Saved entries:
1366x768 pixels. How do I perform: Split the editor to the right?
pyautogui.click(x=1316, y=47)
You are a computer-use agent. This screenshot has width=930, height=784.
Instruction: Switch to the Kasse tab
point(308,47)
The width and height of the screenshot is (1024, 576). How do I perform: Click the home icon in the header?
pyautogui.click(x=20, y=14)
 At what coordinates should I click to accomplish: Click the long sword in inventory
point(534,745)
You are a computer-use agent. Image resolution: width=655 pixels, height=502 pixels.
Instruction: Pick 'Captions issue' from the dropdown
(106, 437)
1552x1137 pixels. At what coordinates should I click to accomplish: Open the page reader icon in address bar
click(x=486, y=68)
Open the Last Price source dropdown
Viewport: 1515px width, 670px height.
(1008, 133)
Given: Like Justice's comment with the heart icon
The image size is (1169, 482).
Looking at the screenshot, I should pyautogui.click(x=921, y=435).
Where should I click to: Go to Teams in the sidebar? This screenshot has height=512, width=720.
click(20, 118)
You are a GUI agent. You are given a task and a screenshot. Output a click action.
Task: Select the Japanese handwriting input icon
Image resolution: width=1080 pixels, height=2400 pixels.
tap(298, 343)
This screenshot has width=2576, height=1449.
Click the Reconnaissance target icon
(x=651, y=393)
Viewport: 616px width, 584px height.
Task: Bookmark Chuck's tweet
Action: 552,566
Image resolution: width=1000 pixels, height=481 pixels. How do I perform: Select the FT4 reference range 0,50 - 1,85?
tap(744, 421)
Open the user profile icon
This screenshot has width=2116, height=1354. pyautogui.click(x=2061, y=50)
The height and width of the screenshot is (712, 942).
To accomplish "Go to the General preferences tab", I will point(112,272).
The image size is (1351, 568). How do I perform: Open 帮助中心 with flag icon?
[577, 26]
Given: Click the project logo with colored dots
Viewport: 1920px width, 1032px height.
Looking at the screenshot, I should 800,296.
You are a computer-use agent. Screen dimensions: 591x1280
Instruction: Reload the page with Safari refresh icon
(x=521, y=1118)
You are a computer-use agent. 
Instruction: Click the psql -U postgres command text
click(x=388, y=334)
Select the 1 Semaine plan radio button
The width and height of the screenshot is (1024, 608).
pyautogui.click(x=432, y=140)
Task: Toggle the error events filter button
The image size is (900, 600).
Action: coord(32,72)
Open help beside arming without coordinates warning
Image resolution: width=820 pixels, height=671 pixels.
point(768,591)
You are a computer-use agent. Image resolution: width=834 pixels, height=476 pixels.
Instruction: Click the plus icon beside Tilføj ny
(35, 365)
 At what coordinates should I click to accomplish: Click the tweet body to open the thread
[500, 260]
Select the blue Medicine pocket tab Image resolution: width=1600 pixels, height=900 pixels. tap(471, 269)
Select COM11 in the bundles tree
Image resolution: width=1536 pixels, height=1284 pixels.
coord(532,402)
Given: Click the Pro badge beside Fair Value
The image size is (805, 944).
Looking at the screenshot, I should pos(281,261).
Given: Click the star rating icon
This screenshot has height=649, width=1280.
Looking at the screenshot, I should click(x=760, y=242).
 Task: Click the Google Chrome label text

WHAT THIS TASK INVOLVES:
In the entries above, some lines hold the string "computer". Copy each of them.

RESPONSE:
You are a computer-use agent. This screenshot has width=930, height=784.
You are a computer-use agent. Image resolution: width=655 pixels, height=502 pixels.
You are a computer-use agent. Screen dimensions: 591x1280
You are a computer-use agent. 
You are a computer-use agent. Image resolution: width=834 pixels, height=476 pixels.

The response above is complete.